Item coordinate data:
────────

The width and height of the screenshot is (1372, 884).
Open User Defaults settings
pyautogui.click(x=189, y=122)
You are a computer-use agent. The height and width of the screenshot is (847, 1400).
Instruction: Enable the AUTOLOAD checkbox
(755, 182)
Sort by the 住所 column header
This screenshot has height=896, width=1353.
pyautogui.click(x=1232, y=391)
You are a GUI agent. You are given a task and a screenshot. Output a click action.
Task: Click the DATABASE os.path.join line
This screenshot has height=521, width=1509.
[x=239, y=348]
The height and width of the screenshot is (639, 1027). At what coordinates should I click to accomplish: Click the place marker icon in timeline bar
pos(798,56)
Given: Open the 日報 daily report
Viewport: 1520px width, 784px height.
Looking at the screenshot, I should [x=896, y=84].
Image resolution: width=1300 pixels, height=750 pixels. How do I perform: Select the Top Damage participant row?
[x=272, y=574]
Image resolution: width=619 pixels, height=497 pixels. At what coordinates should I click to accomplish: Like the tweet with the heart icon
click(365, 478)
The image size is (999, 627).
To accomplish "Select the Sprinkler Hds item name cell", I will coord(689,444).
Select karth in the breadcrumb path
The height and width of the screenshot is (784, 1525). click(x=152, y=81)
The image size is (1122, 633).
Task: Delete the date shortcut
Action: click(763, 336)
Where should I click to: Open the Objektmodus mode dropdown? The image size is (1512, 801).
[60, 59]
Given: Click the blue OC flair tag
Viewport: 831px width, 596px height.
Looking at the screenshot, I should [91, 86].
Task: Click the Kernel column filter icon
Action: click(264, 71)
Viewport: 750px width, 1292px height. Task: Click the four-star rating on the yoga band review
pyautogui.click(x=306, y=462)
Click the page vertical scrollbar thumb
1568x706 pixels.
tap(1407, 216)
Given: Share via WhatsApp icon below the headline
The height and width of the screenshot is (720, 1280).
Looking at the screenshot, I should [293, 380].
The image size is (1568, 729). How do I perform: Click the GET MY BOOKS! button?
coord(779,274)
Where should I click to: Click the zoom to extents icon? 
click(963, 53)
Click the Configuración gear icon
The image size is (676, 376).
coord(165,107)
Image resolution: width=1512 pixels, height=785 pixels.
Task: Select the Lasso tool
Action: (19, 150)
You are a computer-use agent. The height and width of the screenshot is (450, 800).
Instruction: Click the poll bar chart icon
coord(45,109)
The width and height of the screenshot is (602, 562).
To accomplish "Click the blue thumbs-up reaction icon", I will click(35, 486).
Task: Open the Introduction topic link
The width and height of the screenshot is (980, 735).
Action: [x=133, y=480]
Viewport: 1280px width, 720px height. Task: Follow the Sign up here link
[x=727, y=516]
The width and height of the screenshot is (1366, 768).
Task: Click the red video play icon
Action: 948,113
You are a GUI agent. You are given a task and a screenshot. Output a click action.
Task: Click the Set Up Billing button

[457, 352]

────────

WHAT THE TASK ASKS: Please output every line of the rows above as a Markdown table with the columns No. and Text, numbering each line in order and omitting blank lines.

SOLUTION TO THIS EXERCISE:
| No. | Text |
|---|---|
| 1 | The width and height of the screenshot is (1372, 884). |
| 2 | Open User Defaults settings |
| 3 | pyautogui.click(x=189, y=122) |
| 4 | You are a computer-use agent. The height and width of the screenshot is (847, 1400). |
| 5 | Instruction: Enable the AUTOLOAD checkbox |
| 6 | (755, 182) |
| 7 | Sort by the 住所 column header |
| 8 | This screenshot has height=896, width=1353. |
| 9 | pyautogui.click(x=1232, y=391) |
| 10 | You are a GUI agent. You are given a task and a screenshot. Output a click action. |
| 11 | Task: Click the DATABASE os.path.join line |
| 12 | This screenshot has height=521, width=1509. |
| 13 | [x=239, y=348] |
| 14 | The height and width of the screenshot is (639, 1027). At what coordinates should I click to accomplish: Click the place marker icon in timeline bar |
| 15 | pos(798,56) |
| 16 | Given: Open the 日報 daily report |
| 17 | Viewport: 1520px width, 784px height. |
| 18 | Looking at the screenshot, I should [x=896, y=84]. |
| 19 | Image resolution: width=1300 pixels, height=750 pixels. How do I perform: Select the Top Damage participant row? |
| 20 | [x=272, y=574] |
| 21 | Image resolution: width=619 pixels, height=497 pixels. At what coordinates should I click to accomplish: Like the tweet with the heart icon |
| 22 | click(365, 478) |
| 23 | The image size is (999, 627). |
| 24 | To accomplish "Select the Sprinkler Hds item name cell", I will coord(689,444). |
| 25 | Select karth in the breadcrumb path |
| 26 | The height and width of the screenshot is (784, 1525). click(x=152, y=81) |
| 27 | The image size is (1122, 633). |
| 28 | Task: Delete the date shortcut |
| 29 | Action: click(763, 336) |
| 30 | Where should I click to: Open the Objektmodus mode dropdown? The image size is (1512, 801). |
| 31 | [60, 59] |
| 32 | Given: Click the blue OC flair tag |
| 33 | Viewport: 831px width, 596px height. |
| 34 | Looking at the screenshot, I should [91, 86]. |
| 35 | Task: Click the Kernel column filter icon |
| 36 | Action: click(264, 71) |
| 37 | Viewport: 750px width, 1292px height. Task: Click the four-star rating on the yoga band review |
| 38 | pyautogui.click(x=306, y=462) |
| 39 | Click the page vertical scrollbar thumb |
| 40 | 1568x706 pixels. |
| 41 | tap(1407, 216) |
| 42 | Given: Share via WhatsApp icon below the headline |
| 43 | The height and width of the screenshot is (720, 1280). |
| 44 | Looking at the screenshot, I should [293, 380]. |
| 45 | The image size is (1568, 729). How do I perform: Click the GET MY BOOKS! button? |
| 46 | coord(779,274) |
| 47 | Where should I click to: Click the zoom to extents icon?  |
| 48 | click(963, 53) |
| 49 | Click the Configuración gear icon |
| 50 | The image size is (676, 376). |
| 51 | coord(165,107) |
| 52 | Image resolution: width=1512 pixels, height=785 pixels. |
| 53 | Task: Select the Lasso tool |
| 54 | Action: (19, 150) |
| 55 | You are a computer-use agent. The height and width of the screenshot is (450, 800). |
| 56 | Instruction: Click the poll bar chart icon |
| 57 | coord(45,109) |
| 58 | The width and height of the screenshot is (602, 562). |
| 59 | To accomplish "Click the blue thumbs-up reaction icon", I will click(35, 486). |
| 60 | Task: Open the Introduction topic link |
| 61 | The width and height of the screenshot is (980, 735). |
| 62 | Action: [x=133, y=480] |
| 63 | Viewport: 1280px width, 720px height. Task: Follow the Sign up here link |
| 64 | [x=727, y=516] |
| 65 | The width and height of the screenshot is (1366, 768). |
| 66 | Task: Click the red video play icon |
| 67 | Action: 948,113 |
| 68 | You are a GUI agent. You are given a task and a screenshot. Output a click action. |
| 69 | Task: Click the Set Up Billing button |
| 70 | [457, 352] |